The fraction $\frac{a}{-a}$, whose numerator and denominator are opposites also simplifies to $-1$.

Let’s look at the expression $b-a$. | $b-a$ |

Rewrite. | $-a+b$ |

Factor out $-1$. | $-1(a+b)$ |

This tells us that $b-a$ is the opposite of $a-b$.

In general, we could write the opposite of $a-b$ as $b-a$. So the rational expression $\frac{a-b}{b-a}$ simplifies to $-1$.

**OPPOSITES IN A RATIONAL EXPRESSION**

The opposite of $a-b$ is $b-a$.

$\frac{a-b}{b-a} =-1 \ a≠b$

An expression and its opposite dive to $-1$.

We will use this property to simplify rational expressions that contain opposites in their numerators and denominators. Be careful not to treat $a+b$ and $b+a$ as opposites. Recall that in addition, order doesn’t matter so $a+b=b+a$. So if $a≠b$ then $\frac{a+b}{b+a}=1$.

**Example 4**

Simplify: $\frac{x^{2}-4x-32}{64-x^{2}}$.

**Solution**

$\frac{x^{2}-4x-32}{6x-x^{2}}$ | |

Factor the numerator and denominator. | $\frac{(x-8)(x+4)}{(8-x)(8+x)}$ |

Recognize the factors that are opposites. | $(\textcolor{red}{-1})\frac{\cancel{(x-8)}(x+4)}{\cancel{(8-x)}(8+x)}$ |

Simplify. | $-\frac{x+4}{x+8}$ |

**7.1.3 Multiply Rational Expressions**

To multiply rational expressions, we do just what we did with numerical fractions. We multiply the numerators and multiply the denominators. Then, if there are any common factors, we remove them to simplify the result.

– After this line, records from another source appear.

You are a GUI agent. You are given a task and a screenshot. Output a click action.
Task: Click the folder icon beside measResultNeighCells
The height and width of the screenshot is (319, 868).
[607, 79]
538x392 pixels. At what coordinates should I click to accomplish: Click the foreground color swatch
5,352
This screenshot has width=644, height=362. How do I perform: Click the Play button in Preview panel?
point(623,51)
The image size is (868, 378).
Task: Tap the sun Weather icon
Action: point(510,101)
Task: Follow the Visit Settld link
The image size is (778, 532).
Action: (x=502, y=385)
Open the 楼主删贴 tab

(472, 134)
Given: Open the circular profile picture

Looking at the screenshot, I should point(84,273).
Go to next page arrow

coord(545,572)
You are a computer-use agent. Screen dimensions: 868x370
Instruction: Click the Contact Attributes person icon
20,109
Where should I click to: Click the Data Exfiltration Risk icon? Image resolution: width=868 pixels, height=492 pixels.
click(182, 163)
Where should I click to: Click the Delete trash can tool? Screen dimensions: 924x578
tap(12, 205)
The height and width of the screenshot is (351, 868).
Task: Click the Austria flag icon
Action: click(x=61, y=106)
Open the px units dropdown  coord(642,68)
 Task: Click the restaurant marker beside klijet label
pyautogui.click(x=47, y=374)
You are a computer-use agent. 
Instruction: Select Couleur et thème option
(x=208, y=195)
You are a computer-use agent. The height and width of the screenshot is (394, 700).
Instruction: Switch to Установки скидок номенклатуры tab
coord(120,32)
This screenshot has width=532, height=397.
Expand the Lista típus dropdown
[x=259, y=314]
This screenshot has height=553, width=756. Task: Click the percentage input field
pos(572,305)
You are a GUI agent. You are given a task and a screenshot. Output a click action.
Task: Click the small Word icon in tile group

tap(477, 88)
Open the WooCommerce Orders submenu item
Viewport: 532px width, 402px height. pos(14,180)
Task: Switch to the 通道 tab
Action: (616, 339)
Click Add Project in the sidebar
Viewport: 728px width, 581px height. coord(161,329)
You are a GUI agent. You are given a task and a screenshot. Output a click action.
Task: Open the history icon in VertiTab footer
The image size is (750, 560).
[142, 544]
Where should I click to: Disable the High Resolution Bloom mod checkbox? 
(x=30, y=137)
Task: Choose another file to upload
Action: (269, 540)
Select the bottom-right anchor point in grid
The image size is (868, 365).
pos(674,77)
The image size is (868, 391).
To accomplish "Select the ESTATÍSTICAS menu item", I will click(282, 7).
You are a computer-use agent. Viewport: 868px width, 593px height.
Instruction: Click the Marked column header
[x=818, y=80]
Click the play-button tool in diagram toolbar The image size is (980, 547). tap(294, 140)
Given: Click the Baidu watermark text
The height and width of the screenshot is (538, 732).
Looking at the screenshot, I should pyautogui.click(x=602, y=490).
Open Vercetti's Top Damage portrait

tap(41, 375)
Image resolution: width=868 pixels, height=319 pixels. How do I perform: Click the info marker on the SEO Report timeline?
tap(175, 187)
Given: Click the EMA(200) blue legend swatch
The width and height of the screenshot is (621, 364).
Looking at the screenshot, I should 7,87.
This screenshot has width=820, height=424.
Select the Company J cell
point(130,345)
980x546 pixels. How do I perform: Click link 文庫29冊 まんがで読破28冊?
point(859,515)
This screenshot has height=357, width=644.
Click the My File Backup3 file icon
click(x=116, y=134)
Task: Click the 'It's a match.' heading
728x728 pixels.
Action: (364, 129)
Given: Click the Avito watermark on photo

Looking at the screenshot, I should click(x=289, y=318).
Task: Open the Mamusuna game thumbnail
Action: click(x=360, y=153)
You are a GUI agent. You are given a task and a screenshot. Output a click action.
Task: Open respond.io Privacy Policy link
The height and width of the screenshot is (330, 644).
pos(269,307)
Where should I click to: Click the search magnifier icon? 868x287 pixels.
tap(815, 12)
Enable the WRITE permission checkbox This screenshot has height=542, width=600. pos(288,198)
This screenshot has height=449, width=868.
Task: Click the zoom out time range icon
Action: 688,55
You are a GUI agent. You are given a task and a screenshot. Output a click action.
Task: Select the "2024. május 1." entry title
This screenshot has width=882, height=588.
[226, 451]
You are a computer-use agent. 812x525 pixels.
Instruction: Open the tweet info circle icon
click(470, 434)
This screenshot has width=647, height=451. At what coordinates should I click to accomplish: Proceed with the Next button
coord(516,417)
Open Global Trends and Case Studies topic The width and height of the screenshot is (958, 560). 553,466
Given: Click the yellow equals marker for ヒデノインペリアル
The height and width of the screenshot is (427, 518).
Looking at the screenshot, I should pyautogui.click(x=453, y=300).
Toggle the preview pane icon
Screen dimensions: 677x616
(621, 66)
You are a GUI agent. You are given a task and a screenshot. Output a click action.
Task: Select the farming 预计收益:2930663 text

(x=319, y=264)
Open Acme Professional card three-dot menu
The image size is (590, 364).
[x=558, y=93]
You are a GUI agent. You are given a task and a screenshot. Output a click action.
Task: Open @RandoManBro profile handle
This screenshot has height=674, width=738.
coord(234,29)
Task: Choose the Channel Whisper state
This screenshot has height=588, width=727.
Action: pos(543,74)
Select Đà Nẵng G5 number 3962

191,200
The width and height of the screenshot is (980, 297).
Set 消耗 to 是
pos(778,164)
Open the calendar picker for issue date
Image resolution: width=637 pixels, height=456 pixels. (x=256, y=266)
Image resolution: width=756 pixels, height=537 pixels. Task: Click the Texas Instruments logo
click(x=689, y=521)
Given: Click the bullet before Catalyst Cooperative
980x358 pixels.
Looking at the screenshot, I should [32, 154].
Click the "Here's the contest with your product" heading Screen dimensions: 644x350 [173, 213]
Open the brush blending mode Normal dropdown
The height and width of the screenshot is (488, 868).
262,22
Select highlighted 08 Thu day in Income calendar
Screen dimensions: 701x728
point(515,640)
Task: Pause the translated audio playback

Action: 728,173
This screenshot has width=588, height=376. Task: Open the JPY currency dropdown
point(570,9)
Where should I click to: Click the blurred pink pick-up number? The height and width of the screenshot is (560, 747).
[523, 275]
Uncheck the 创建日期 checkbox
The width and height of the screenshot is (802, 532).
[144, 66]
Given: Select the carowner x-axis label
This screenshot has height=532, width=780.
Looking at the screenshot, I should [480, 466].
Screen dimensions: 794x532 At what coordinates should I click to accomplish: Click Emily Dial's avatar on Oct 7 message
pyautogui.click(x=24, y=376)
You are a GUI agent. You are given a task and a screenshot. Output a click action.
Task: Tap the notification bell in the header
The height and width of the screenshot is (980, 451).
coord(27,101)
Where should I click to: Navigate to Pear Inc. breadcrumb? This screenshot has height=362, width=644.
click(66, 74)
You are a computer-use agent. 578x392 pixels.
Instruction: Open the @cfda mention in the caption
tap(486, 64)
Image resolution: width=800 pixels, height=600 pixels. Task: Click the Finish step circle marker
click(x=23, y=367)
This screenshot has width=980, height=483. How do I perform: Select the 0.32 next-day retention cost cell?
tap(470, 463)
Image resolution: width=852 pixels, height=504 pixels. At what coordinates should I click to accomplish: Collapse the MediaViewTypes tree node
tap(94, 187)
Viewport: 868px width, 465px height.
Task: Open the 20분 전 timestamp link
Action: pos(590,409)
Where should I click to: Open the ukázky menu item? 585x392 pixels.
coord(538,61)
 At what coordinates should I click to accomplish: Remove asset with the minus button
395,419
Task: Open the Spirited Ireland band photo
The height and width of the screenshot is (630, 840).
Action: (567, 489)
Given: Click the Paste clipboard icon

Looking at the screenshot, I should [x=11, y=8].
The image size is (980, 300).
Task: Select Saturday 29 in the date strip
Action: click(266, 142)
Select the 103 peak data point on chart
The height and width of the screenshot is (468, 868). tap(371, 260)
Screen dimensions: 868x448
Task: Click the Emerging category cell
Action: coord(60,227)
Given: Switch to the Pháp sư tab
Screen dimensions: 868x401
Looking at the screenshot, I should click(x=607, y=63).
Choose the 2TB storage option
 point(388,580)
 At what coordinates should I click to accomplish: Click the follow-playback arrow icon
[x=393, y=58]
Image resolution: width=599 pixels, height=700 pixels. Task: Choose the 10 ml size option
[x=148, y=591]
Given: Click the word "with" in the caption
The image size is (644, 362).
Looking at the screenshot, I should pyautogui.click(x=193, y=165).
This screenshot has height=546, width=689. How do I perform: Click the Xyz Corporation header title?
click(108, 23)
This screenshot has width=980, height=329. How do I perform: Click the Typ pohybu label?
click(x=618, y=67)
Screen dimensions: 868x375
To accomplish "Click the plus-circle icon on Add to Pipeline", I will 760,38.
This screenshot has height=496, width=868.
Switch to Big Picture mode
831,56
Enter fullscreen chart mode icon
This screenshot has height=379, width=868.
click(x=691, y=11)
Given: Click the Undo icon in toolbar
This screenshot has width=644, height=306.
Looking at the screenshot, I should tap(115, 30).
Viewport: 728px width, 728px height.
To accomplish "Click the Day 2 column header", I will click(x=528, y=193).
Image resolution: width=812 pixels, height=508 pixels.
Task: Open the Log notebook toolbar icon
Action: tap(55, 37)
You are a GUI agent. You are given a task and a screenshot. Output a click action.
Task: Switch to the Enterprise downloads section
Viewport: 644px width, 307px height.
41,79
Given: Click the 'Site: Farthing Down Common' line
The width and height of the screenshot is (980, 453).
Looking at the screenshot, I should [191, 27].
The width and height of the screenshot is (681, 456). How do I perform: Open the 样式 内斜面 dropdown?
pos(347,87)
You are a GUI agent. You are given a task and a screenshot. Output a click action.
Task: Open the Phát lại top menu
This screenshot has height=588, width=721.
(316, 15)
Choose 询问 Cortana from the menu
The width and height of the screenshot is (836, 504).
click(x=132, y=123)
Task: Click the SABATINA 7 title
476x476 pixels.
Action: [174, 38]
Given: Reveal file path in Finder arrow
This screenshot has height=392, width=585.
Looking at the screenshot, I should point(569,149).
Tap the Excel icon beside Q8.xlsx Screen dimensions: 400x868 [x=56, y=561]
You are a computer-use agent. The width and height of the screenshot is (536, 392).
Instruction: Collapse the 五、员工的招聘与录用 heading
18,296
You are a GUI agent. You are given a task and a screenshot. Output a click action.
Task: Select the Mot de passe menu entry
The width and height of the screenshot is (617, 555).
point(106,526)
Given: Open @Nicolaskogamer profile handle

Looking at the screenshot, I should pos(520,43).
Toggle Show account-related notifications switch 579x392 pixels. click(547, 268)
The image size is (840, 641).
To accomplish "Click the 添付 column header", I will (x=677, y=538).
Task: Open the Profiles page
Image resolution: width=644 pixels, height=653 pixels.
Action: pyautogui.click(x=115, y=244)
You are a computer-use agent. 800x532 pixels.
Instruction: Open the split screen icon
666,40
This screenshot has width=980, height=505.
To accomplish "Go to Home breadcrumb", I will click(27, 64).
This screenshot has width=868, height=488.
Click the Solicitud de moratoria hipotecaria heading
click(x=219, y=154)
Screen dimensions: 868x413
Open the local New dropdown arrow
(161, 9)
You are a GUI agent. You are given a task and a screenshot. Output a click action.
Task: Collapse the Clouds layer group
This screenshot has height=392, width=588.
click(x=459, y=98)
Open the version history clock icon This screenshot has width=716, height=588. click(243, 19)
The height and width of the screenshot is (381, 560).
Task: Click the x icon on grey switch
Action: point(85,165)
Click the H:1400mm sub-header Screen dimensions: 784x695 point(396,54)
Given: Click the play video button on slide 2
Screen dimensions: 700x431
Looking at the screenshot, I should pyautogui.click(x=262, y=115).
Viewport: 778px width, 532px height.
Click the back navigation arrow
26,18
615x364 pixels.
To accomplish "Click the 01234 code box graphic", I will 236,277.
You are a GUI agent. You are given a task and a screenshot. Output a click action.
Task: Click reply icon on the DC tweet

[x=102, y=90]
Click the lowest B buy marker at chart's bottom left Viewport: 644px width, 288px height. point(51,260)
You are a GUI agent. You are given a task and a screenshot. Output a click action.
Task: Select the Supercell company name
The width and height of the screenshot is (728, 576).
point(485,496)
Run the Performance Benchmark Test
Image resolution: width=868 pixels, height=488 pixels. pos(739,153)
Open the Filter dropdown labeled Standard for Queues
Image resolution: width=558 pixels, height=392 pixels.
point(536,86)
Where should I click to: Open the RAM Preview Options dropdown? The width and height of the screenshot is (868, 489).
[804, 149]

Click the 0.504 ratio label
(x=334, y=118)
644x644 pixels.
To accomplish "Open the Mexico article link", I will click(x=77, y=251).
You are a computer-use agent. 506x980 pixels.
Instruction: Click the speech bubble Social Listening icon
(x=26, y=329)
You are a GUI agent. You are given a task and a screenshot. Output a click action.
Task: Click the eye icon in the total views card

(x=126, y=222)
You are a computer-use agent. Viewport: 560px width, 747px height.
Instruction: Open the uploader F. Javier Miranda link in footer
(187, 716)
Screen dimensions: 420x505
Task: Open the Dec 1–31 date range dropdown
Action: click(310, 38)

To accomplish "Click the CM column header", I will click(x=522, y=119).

**MULTIPLICATION OF RATIONAL EXPRESSIONS**

If $p$, $q$, $r$, and $s$ are polynomials where $q≠0$, $s≠0$, then

$\frac{p}{q} \cdot \frac{r}{s} = \frac{pr}{qs}$

To multiply rational expressions, multiply the numerators and multiply the denominators.

Remember, throughout this chapter, we will assume that all numerical values that would make the denominator be zero are excluded. We will not write the restrictions for each rational expression, but keep in mind that the denominator can never be zero. So in this next example, $x≠0$, $x≠3$, and $x≠4$.

**Example 5**

Simplify: $\frac{2x}{x^{2}-7x+12} \cdot \frac{x^{2}-9}{6x^{2}}$.

**Solution**

Step 1. Factor each numerator and denominator completely. | Factor $x^{2}-7x+12$. | $\frac{2x}{x^{2}-7x+12} \cdot \frac{x^{2}-9}{6x^{2}}$ $\frac{2x}{(x-3)(x-4)} \cdot \frac{(x-3)(x+3)}{6x^{2}}$ |

Step 2. Multiply the numerators and denominators. | Multiply the numerators and denominators. It is helpful to write the monomials first. | $\frac{2x(x-3)(x+3)}{6x^{2}(x-3)(x-4)}$ |

Step 3. Simplify by dividing out common factors. | Divide out the common factors. Leave the denominator in factored form. | $\frac{\cancel{2} \cancel{x} \cancel{(x-3)} (x+3)}{\cancel{2} \cdot 3 \cdot \cancel{x} \cdot x \cancel{(x-3)}(x-4)}$ $\frac{(x+3)}{3x(x-4)}$ |

**HOW TO: Multiply rational expressions.**

- Factor each numerator and denominator completely.
- Multiply the numerators and denominators.
- Simplify by dividing out common factors.

**Example 6**

Multiply: $\frac{3a^{2}-8a-3}{a^{2}-25} \cdot \frac{a^{2}+10a+25}{3a^{2}-14a-5}$.

**Solution**

$\frac{3a^{2}-8a-3}{a^{2}-25} \cdot \frac{a^{2}+10a+25}{3a^{2}-14a-5}$ | |

Factor the numerators and denominators and then multiply. | $\frac{(3a+1)(a-3)(a+5)(a+5)}{(a-5)(a+5)(3a+1)(a-5)}$ |

Simplify by dividing out common factors. | $\frac{\cancel{(3a+1)}(a-3)\cancel{(a+5)}(a+5)}{(a-5)\cancel{(a+5)}\cancel{(3a+1)}(a-5)}$ |

Simplify. | $\frac{(a-3)(a+5)}{(a-5)(a-5)}$ |

Rewrite $(a-5)(a-5)$ using an exponent. | $\frac{(a-3)(a+5)}{(a-5)^{2}}$ |

**7.1.4 Divide Rational Expressions**

Just like we did for numerical fractions, to divide rational expressions, we multiply the first fraction by the reciprocal of the second.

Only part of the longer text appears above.